Rarely has a candidate gotten such a break as this stunning gift from McCarthy, and at a time when she really needed it. Bernie Sanders gave her an unexpected Valentine. Her boast that, after the Republicans had done their best and worst, "I'm still standing," evoked wild applause and shrieks. Sanders added what he intended as the coup de grace.

"I think the secretary is right," he said. "The American people are sick and tired of hearing about emails." More applause, more shrieks and Clinton looked like she wanted to kiss him. She settled for awarding a warm handshake.

This was what a partisan audience wanted, and there was no follow-up with obvious questions about why, if the questions about the reckless use of a private email are just "politics," the FBI is adding resources to its investigation into whether she mismanaged confidential information on her private email server.

She has doggedly declined to explain how the server was set up and how it was protected from hackers eager to retrieve sensitive inside information about American policy. The Associated Press learned that Russian hackers tried at least five times, and maybe more, to trick the server into infecting itself with malware, and the server was hit repeatedly by hackers from China, South Korea and Germany. The server was even connected to the Internet in a way that made it far more vulnerable than the government servers everybody else used. The Clinton campaign has declined to answer questions about it.
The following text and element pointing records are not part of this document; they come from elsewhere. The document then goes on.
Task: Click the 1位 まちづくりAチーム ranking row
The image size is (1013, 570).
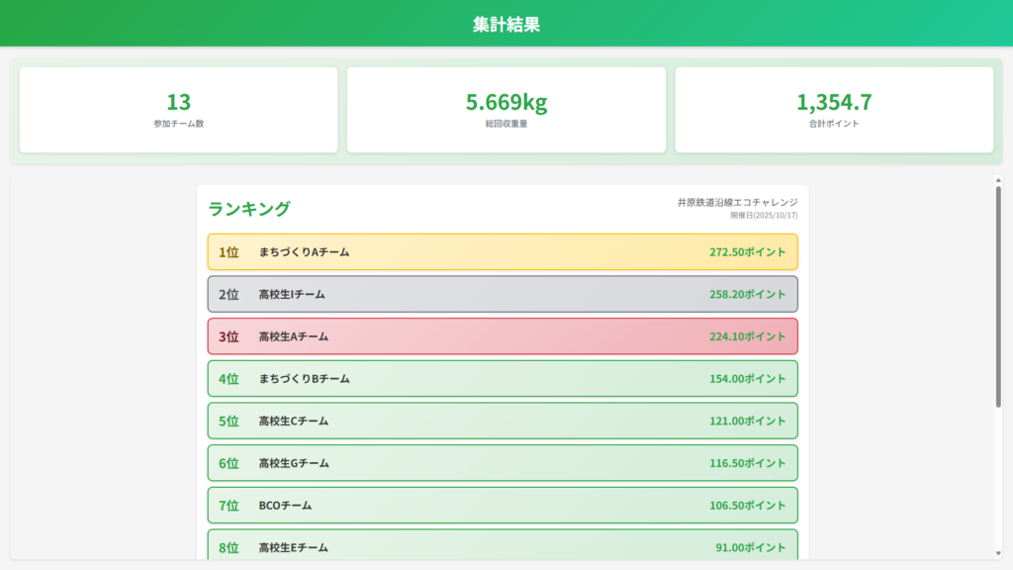Action: point(502,252)
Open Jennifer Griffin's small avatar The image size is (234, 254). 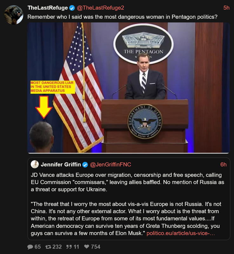(x=35, y=164)
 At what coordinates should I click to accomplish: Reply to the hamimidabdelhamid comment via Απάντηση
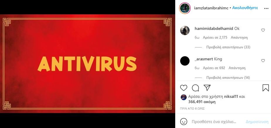(239, 37)
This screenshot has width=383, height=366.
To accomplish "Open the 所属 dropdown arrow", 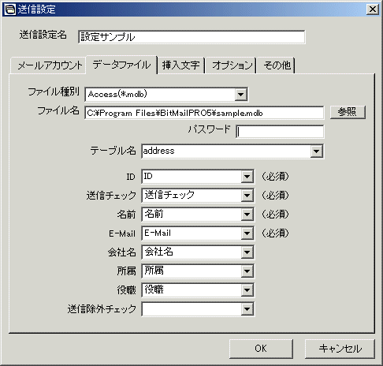I will [247, 271].
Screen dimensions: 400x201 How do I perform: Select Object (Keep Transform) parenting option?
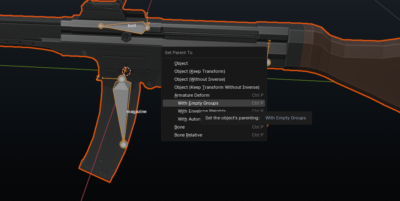pos(199,71)
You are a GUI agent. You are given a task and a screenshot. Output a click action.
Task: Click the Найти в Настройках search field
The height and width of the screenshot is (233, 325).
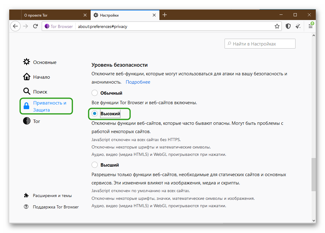point(260,44)
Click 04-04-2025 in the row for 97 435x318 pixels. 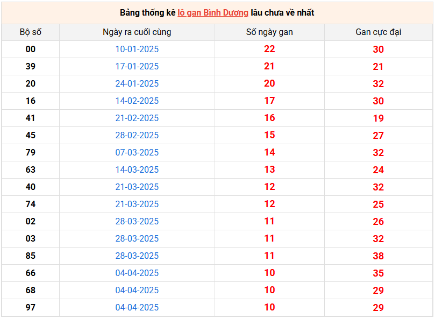tap(137, 307)
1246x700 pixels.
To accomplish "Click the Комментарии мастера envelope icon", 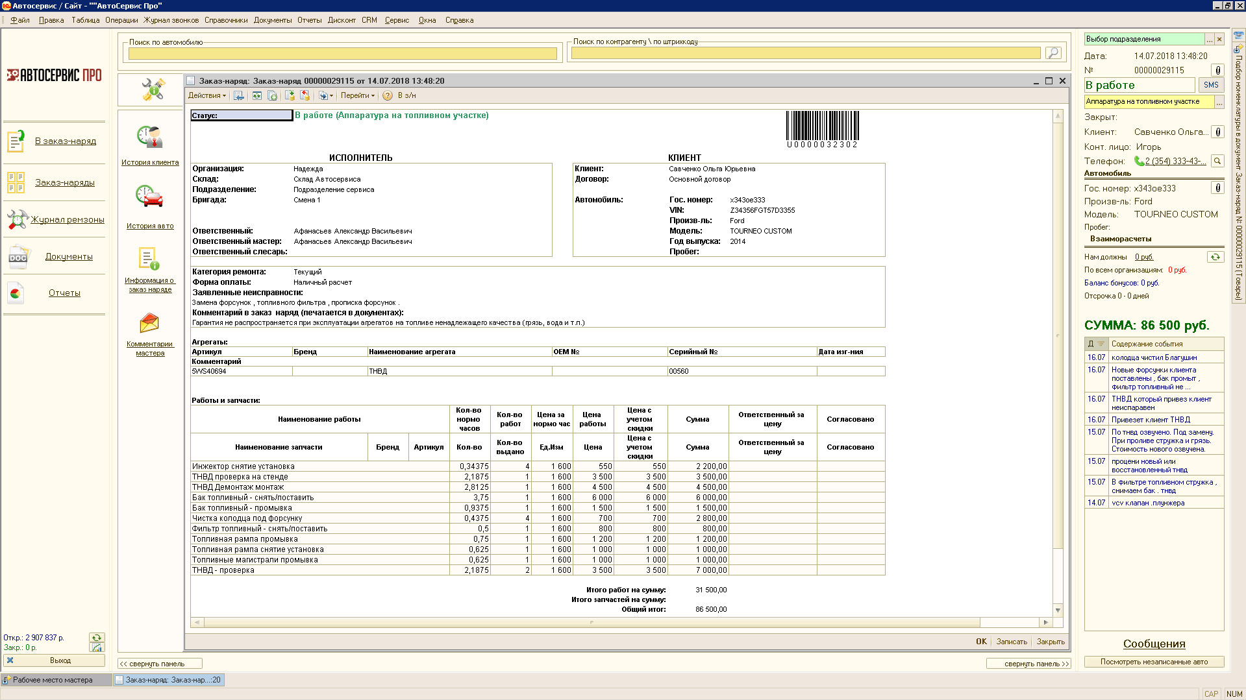I will 149,322.
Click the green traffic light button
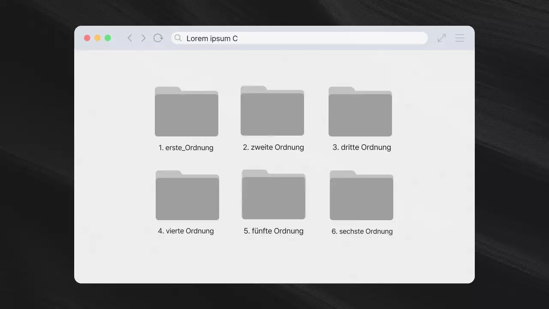Viewport: 549px width, 309px height. pyautogui.click(x=108, y=38)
The other candidates clearly did not want to press her vulnerability on the important issues of character and judgment. Lincoln Chafee came closest, making a boast that he knew she couldn't, that in a long career as a mayor, a governor and a senator he had never had to answer questions about scandal.

But this was not a debate of equals, each candidate looking for an opportunity to make a fatal thrust. This was a night for shadowboxing. Her rivals, including Bernie Sanders, dared not rough up the candidate they expect to be the nominee. Appointments to milady's cabinet hang in the balance. They have appropriated Ronald Reagan's famous "Eleventh Commandment," that "thou shall not speak ill of another Republican," and put it to the service of the Democratic Party.

Hillary's march toward the coronation resumes, and so will the drip, drip, drip of disclosure and discovery about a wounded pretender to the throne. The questions about character and judgment hang in the air still, demanding answers from the candidate who would be "the first woman president of the United States." What Hillary Clinton got Tuesday night was a big hand for the little lady.